Aim of the exercise:
Each entry below needs to be reproduced exactly as given.
--- Material for the task ---
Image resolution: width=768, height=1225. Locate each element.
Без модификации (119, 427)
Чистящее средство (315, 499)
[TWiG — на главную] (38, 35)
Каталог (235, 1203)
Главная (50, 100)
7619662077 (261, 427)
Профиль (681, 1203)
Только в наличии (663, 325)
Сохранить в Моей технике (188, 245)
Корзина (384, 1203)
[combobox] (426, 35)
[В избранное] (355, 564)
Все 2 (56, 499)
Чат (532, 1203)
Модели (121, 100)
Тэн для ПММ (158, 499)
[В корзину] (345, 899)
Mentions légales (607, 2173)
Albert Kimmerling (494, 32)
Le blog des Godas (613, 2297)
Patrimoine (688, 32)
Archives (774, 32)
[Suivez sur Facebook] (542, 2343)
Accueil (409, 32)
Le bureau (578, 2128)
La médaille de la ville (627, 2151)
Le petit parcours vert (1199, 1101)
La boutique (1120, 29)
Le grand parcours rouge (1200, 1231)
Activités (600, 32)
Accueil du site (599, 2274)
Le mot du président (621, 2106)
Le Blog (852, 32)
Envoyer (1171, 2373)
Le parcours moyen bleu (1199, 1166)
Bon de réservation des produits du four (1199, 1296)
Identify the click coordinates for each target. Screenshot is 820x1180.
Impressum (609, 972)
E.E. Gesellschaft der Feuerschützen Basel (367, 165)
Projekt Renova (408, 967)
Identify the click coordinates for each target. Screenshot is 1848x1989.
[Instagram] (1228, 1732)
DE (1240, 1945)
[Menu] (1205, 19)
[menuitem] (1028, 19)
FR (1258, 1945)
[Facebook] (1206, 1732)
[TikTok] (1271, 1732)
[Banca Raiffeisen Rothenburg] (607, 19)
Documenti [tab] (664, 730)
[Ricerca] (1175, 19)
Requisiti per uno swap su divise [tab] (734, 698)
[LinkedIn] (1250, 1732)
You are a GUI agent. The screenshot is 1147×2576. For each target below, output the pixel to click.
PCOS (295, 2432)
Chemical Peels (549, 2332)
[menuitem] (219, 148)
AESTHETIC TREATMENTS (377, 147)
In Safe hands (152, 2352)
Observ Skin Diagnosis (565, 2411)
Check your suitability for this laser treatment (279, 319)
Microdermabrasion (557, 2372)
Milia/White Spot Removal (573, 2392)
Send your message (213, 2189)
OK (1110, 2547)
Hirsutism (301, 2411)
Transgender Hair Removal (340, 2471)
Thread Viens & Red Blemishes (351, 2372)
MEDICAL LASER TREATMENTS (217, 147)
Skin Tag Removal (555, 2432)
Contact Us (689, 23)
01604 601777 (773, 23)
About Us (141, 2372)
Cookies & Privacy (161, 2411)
---
Response to the task:
Image resolution: width=768, height=1225. Locate each element.
Без модификации (119, 427)
Чистящее средство (315, 499)
[TWiG — на главную] (38, 35)
Каталог (235, 1203)
Главная (50, 100)
7619662077 (261, 427)
Профиль (681, 1203)
Только в наличии (663, 325)
Сохранить в Моей технике (188, 245)
Корзина (384, 1203)
[combobox] (426, 35)
[В избранное] (355, 564)
Все 2 (56, 499)
Чат (532, 1203)
Модели (121, 100)
Тэн для ПММ (158, 499)
[В корзину] (345, 899)
Mentions légales (607, 2173)
Albert Kimmerling (494, 32)
Le blog des Godas (613, 2297)
Patrimoine (688, 32)
Archives (774, 32)
[Suivez sur Facebook] (542, 2343)
Accueil (409, 32)
Le bureau (578, 2128)
La médaille de la ville (627, 2151)
Le petit parcours vert (1199, 1101)
La boutique (1120, 29)
Le grand parcours rouge (1200, 1231)
Activités (600, 32)
Accueil du site (599, 2274)
Le mot du président (621, 2106)
Le Blog (852, 32)
Envoyer (1171, 2373)
Le parcours moyen bleu (1199, 1166)
Bon de réservation des produits du four (1199, 1296)
Identify the click coordinates for each target. Screenshot is 820x1180.
Impressum (609, 972)
E.E. Gesellschaft der Feuerschützen Basel (367, 165)
Projekt Renova (408, 967)
Identify the click coordinates for each target. Screenshot is 1848x1989.
[Instagram] (1228, 1732)
DE (1240, 1945)
[Menu] (1205, 19)
[menuitem] (1028, 19)
FR (1258, 1945)
[Facebook] (1206, 1732)
[TikTok] (1271, 1732)
[Banca Raiffeisen Rothenburg] (607, 19)
Documenti [tab] (664, 730)
[Ricerca] (1175, 19)
Requisiti per uno swap su divise [tab] (734, 698)
[LinkedIn] (1250, 1732)
You are a GUI agent. The screenshot is 1147×2576. For each target below, output the pixel to click.
PCOS (295, 2432)
Chemical Peels (549, 2332)
[menuitem] (219, 148)
AESTHETIC TREATMENTS (377, 147)
In Safe hands (152, 2352)
Observ Skin Diagnosis (565, 2411)
Check your suitability for this laser treatment (279, 319)
Microdermabrasion (557, 2372)
Milia/White Spot Removal (573, 2392)
Send your message (213, 2189)
OK (1110, 2547)
Hirsutism (301, 2411)
Transgender Hair Removal (340, 2471)
Thread Viens & Red Blemishes (351, 2372)
MEDICAL LASER TREATMENTS (217, 147)
Skin Tag Removal (555, 2432)
Contact Us (689, 23)
01604 601777 (773, 23)
About Us (141, 2372)
Cookies & Privacy (161, 2411)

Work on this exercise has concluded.